The movie also stars Indian actors such as veteran Gulshan Grover, Sharad Kapoor, Deep Raj Rana and Kat Kristian on one hand, and an array of Polish stars, including Anna Guzik, hailed by Grover as ‘the Meryl Streep of Poland’ on the other.
Vikash says that numerous Indian movies have been shot on many foreign locales across Europe, but ‘No Means No’ is the first film to have explored such a breathtakingly beautiful country as Poland. “I am sure that the stunning visuals of the film will not only prompt many Indian filmmakers to shoot there in the future but also draw the tourists in droves from all over the world,” he says.
It was not easy to shoot there, though. Vikash says that he had originally planned to wrap up the shoot in a month around Christmas before the pandemic happened, but they had to extend their stay because there was no snowfall in Poland around that time.

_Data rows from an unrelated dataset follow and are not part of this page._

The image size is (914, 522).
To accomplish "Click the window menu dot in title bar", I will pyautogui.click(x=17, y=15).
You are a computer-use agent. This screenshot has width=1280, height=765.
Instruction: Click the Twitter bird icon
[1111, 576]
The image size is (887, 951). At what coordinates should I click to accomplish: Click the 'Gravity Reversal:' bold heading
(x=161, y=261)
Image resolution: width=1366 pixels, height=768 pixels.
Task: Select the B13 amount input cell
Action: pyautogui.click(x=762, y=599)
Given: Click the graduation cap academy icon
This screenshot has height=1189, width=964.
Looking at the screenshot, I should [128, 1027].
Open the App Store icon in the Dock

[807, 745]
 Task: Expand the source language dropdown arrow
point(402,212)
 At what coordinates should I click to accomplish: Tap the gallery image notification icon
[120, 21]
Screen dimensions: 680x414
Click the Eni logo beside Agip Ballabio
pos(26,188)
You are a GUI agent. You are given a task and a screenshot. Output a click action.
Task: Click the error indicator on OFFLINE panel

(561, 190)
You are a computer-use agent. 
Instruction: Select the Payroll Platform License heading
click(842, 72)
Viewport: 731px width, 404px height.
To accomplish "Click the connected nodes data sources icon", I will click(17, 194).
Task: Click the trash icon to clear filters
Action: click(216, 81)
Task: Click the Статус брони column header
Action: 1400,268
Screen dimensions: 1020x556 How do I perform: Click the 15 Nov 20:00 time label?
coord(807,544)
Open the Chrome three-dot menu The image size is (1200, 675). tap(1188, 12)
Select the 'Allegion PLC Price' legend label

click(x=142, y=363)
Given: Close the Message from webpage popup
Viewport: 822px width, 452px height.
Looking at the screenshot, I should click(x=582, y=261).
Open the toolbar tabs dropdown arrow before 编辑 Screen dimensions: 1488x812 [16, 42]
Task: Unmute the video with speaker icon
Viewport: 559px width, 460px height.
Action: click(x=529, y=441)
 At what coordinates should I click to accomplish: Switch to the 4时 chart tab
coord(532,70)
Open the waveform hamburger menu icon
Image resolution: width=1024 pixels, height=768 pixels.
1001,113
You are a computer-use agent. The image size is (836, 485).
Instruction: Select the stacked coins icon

“Many people advised me to use CGI to show snow-capped mountains and action sequences but I thought it would not give the real feel and thrill. It was worth waiting for the peak of winter in Poland. Many bigwigs in the film industry have now praised me for the visuals and actions sequences that we have been able to capture there, with the help of world-class technicians,” he says.
The Bihar-born film-maker says that his entire unit braved the -31 degree-temperature to shoot the film. “Gulshan Grover came all the way to Poland from Los Angeles to shoot the film. He is playing one of the most interesting roles of his career,” he says.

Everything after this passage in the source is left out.